May General Meeting – Rachel Pierce’s Whirlwind Demo of ChatGPT
My earliest interactions with ChatGPT being somewhat less than fruitful, I concluded that the tasks I tried to use it for were still faster and better done when completed by a human. Rachel Pierce’s whirlwind introduction to ChatGPT at the May General Meeting of the Northern California Translators Association changed my point of view and I may just implement some of the tricks that she showed us.
The NCTA General Meeting was held virtually over Zoom, which allowed our members living outside of the Bay Area to participate. Jennifer Santiagos started off the General Meeting with a short overview on California Assembly Bill (AB) 432. This so-called Court Interpreters Workforce Pilot Program bill seeks to create an additional pathway for aspiring court interpreters to obtain full-time employment in California courts. In principle, this a very good initiative; however, the devil, as always, is in the details. The bill as it is now written would have various unintended, negative consequences for Californian court interpreters and language access in general. You can read more in this article by the American Translators Association. Jennifer urged us to contact our representatives to point out the flaws in the current draft of the bill.
ChatGPT – Caveat Emptor
The meeting then shifted gears to Rachel Pierce’s feature presentation. Rachel is an ATA-certified, French-to-English translator and copywriter specializing in high-visibility marketing and communications content. You can find out more at www.rachelpierce.com.

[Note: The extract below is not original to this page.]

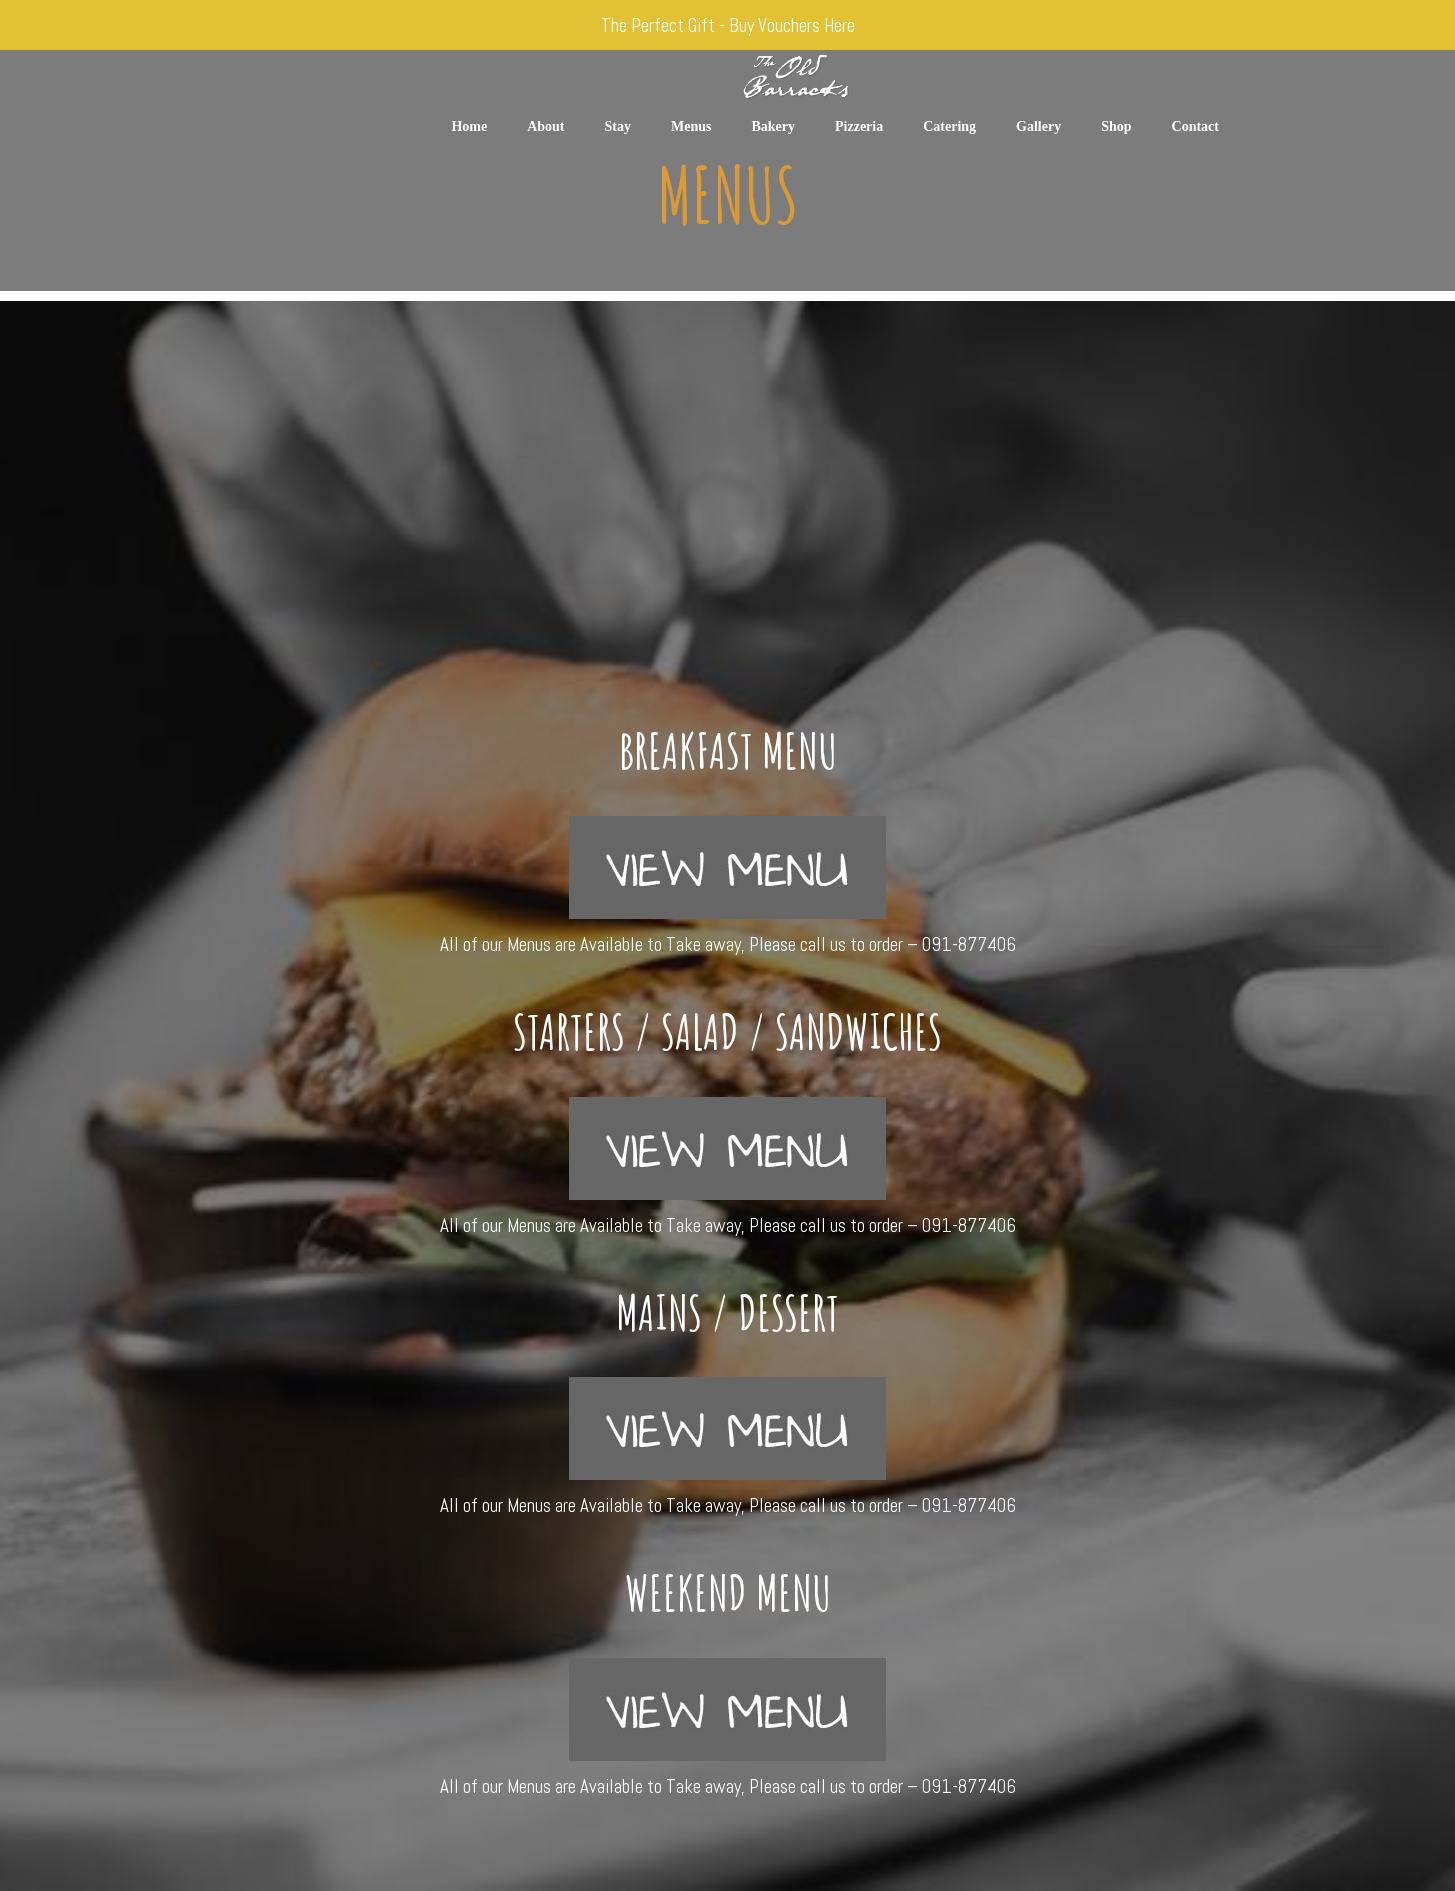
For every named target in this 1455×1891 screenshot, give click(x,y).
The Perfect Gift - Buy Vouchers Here (728, 25)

Rachel briefly introduced the concept of artificial intelligence (AI) and large language models (LLMs). LLMs are huge neural networks with billions to trillions of parameters (numerical values – “knobs,” if you will – that can be adjusted) that have been trained on enormous amounts of text and other data. ChatGPT is an example of such an LLM. LLMs can perform a wide variety of tasks involving language, including translation; however, purpose-trained neural machine translation engines are currently still better at translation than LLMs. ChatGPT’s appeal lies in the tasks it can perform that go beyond translation.
Before embarking on a quick demonstration of these other tasks, Rachel cautioned us about a few of ChatGPT’s drawbacks. For one, it should not be treated as a search engine because it is unable to pull real-time data from specific websites or knowledge bases like Wikipedia. In addition, AI models frequently “hallucinate;” that is, they present the user with completely made-up information so convincingly that unsuspecting users treat these creations as fact. Furthermore, the data used to train ChatGPT ends sometime in fall 2021 and does not contain any information prior to that date. Finally, it lacks privacy safeguards, so users should be very careful regarding confidentiality agreements and other sensitive data.
What can ChatGPT really do?
Based on the above, you might think that LLMs are completely useless. Not so, as Rachel demonstrated. ChatGPT can be viewed as an editorial assistant, which can be quite useful with proper supervision and given the right prompts. When prompting ChatGPT, you should give it as much information as possible and give it a scenario for context. You can also use the “Regenerate response” button to request an alternative, parallel reworded response or refine the prompts iteratively.
Rachel demonstrated in real time how ChatGPT can perform the following tasks:
- Terminology and glossary work
- Compare and contrast multiple ideas, theories, words, etc.
- Summarize an article, book or other text
- Draft an email
- Fix punctuation, spelling and word choice
- Help you organize your thoughts
- Creative prompting
If you want to try it out yourself, you can follow Rachel’s instructions in her article on ChatGPT for ATA’s Next Level Blog.
The message I took away from Rachel’s phenomenal presentation was that Large Language Models won’t replace translators or other experts anytime soon. However, when used correctly, they can make our lives a whole lot easier by completing all the mundane, ancillary tasks so that we can concentrate on what really matters: translation.